Когда Лисовский разбудил Пряхина, тот сначала непонимающе уставился на хозяина, потом наморщил лоб и быстро вскочил. В небольшое, заставленное горшками с геранью окно брезжило туманное утро. После завтрака Лисовский сказал:
— Хватит лирики. Вчерашний разговор считаем приснившимся нам обоим. Теперь поговорим о деле. На какое амплуа вы подготовлены?
— На разные… Нищего, например, — ответил Пряхин.
Мгновение — и его будто подменили. Перед Лисовским сидел убитый горем пожилой человек.

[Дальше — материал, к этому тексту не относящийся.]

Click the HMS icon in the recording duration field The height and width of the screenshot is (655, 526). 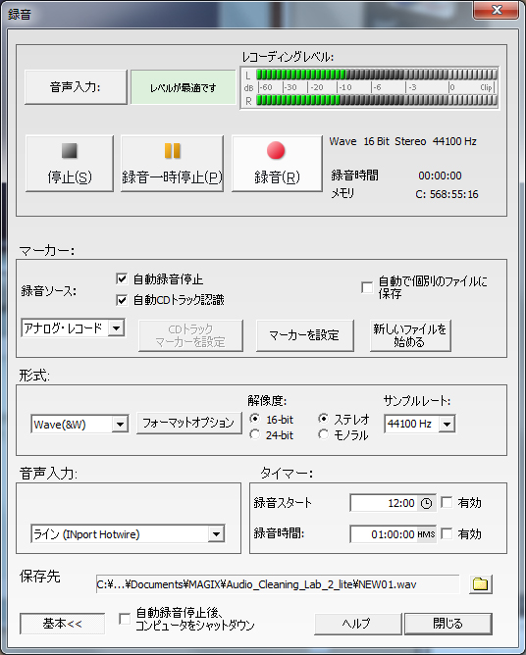426,534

— Хм… Сделано талантливо. Замысел бездарный. Эти тупицы ничему не научились. Фигура явно из немецкого арсенала. Нищий… — презрительно фыркнул Лисовский. — Неужели они не догадываются, что нищим здесь делать нечего. Идиоты. Вот уж, действительно, кого бог хочет покарать, того он лишает разума. А мы им служим. Да понимают ли они, что нищий будет здесь самой приметной фигурой, на которую все обратят внимание? А в первую очередь — милиция. Нет, нет! Только таким, который ничем бы не отличался от здешних людей. Рыбак, строитель, грузчик, рабочий-засольщик, охотник, счетовод, продавец в магазине, пригородный колхозник — вот кем вы должны стать. Таких теперь стало много. В их массе вас не будет видно. Это люди труда, а к ним здесь доверие большое. Покажите руки. — Он внимательно оглядел руки Пряхина. — Ничего, сойдет. Особенно немытые. Вид у вас подходящий. Лицо вот тонкое. Впрочем, это ничего. Разный люд попадается в здешних краях. Усы можете пока оставить. В случае нужды сбреете. Сегодня вечером я познакомлю вас с номером девяносто девять. Это талантливая фигура. Сами убедитесь. Имя добыто убийством. Все концы спрятаны. Злости — полный короб. Принципов, с моей точки зрения, никаких. У вас общая задача. Надо проникнуть в район Скалистого мыса. Способов не указываю. Подойдет все. Надо убить кого-нибудь и устроиться на освободившееся место — убивайте. Надо жениться на ком-нибудь — женитесь. Словом, делайте все. А девяносто девятый — вообще национальности наших хозяев. Вы не связаны законами этой страны. Заодно сообщаю: успех сулит многое. Правда, я не посвящен в детали, но имею информацию: в этом заинтересованы могущественные лица. И цена этому — богатство, обеспеченная жизнь. То, что отняли у меня и чего никогда не было у вас. Это не путевочка в санаторий, которую вы просили вчера. Вы прошли годичный курс. Не меня вам слушать и не мне вам говорить. Однако считаю своим долгом напомнить еще раз: здесь не так-то просто найти таких, которых бы прельстили деньги. Разве что какой-нибудь пропойца или вконец запутавшийся с женщинами тип поймается на это. Обращайте внимание на молодежь. Молодость мыслит прямолинейно. У молодого легче вызвать сочувствие, разжалобить его слезливой историей. Молодые легче увлекаются, а значит, и легче запутываются. У них не такие зоркие глаза, как у зрелых людей. Их легче обмануть. Не забывайте этого. Но помните и другое: молодежь в этой стране берегут, и она совсем не похожа на знакомую вам молодежь Соединенных территорий. Будьте осторожны.
9. ОТКРЫТЫМИ ГЛАЗАМИ
Федора провожали на военную службу в позапрошлом году. На вокзале отец, держа рослого сына за плечи, привлек его к себе и поцеловал в чистый высокий лоб. Федор неловко согнулся и, уткнувшись лицом в отцовские медали, неожиданно почувствовал себя совсем маленьким мальчишкой, не всегда послушным, не всегда аккуратным и внимательным к родным… А вот теперь он уезжает. В эту минуту совсем забылось, что он давно уже взрослый парень, что рядом ожидает своей минуты черноглазая Нина… Федор не мог оторвать лица от отцовской груди. Почему-то повлажнели глаза, и юноша почувствовал: вот сейчас он зашмыгает носом.